I also work full time, have no family support, have 3 small children and cook meals and clean the house. I co sleep and breastfeed past 12 months and respond to my children's needs because it's important to me. But if you catch me on a tough day, I will tell you it feels relentless. Am I lazy?

DeafLeppard · 15/12/2025 08:11

Plumtreerd · 15/12/2025 07:58

It's goady because OP suggested that people only find parenting hard because they're lazy.

I also work full time, have no family support, have 3 small children and cook meals and clean the house. I co sleep and breastfeed past 12 months and respond to my children's needs because it's important to me. But if you catch me on a tough day, I will tell you it feels relentless. Am I lazy?

Why would you think that? The OP is clearly talking about people who complain about it being hard whilst doing not much to help themselves. Is that your situation?

It’s also classic MN. Someone has got their life together and the response is not “well done”, it’s snark and crabs in a bucket saying “just you wait until you hit the teenage years/lucky you with easy kids”

Plumtreerd · 15/12/2025 08:18

DeafLeppard · 15/12/2025 08:11

Why would you think that? The OP is clearly talking about people who complain about it being hard whilst doing not much to help themselves. Is that your situation?

It’s also classic MN. Someone has got their life together and the response is not “well done”, it’s snark and crabs in a bucket saying “just you wait until you hit the teenage years/lucky you with easy kids”

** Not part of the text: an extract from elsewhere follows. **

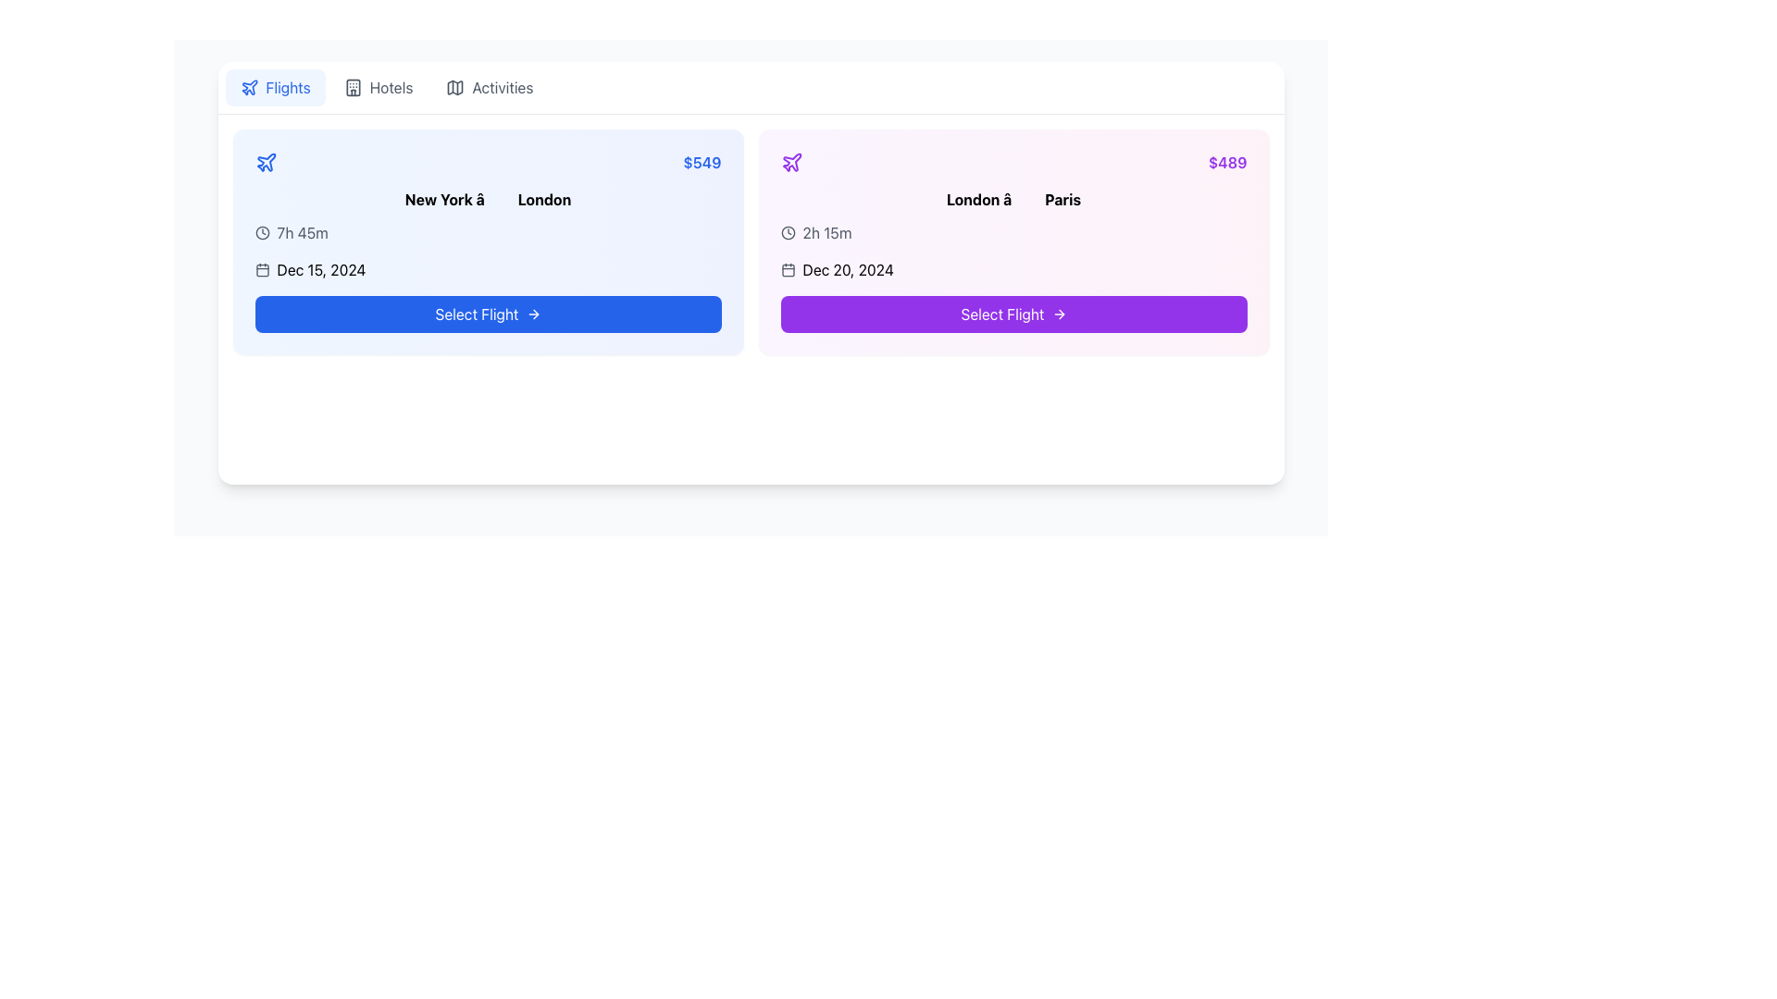  I want to click on date information displayed in the label that shows 'Dec 20, 2024', which is in bold black font and located in the right-hand card, below the time information and next to the calendar icon, so click(847, 270).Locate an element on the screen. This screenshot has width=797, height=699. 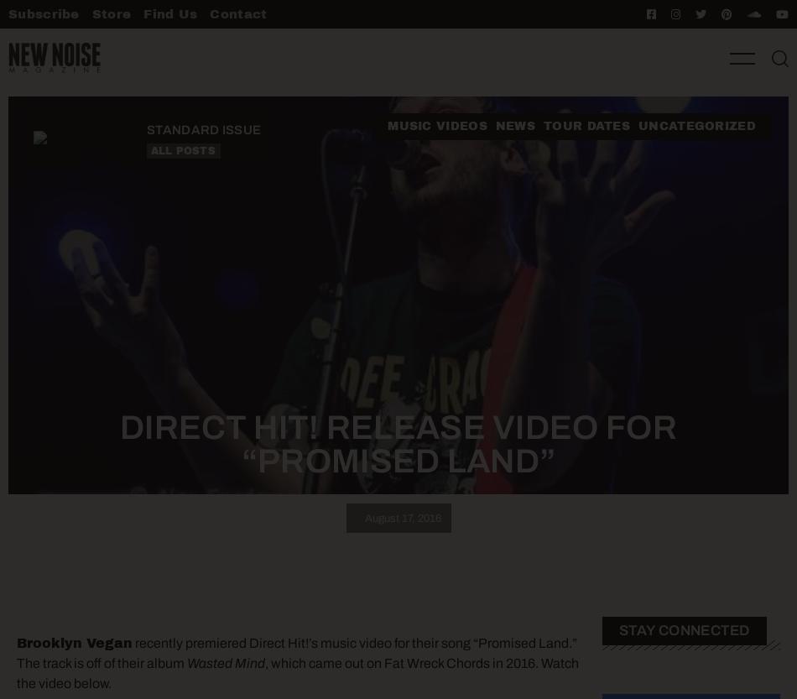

Is she clearly talking about the people you have described? I don't think that's clear from her posts. But fair enough if that's your interpretation.

Lazy is a big word, and unnecessary. I'm glad OP is happy and is finding parenting easy. I think that's wonderful for her. Genuinely. However, it is a goady post and I believe she knew that when she posted.

Thatsalineallright · 15/12/2025 08:38

Plumtreerd · 15/12/2025 08:18

Is she clearly talking about the people you have described? I don't think that's clear from her posts. But fair enough if that's your interpretation.

Lazy is a big word, and unnecessary. I'm glad OP is happy and is finding parenting easy. I think that's wonderful for her. Genuinely. However, it is a goady post and I believe she knew that when she posted.

In some cases lazy might fit.

For example, giving your kids a screen while they're being pushed in a pram (I see this quite often when out shopping).

Or complaining about stressful mornings but then not bothering to try to make things smoother by preparing as much as possible the night before (this is my sister, she says she's just wants downtime once the kids are in bed but then surely it's no surprise mornings are chaotic so why complain).

Or never reading with your child but then bitching about the teacher when they struggle at school.

The UK has some pretty bad stats compared to other nearby counties. One has to wonder why. I'd say the children are fundamentally the same but the parenting culture is different.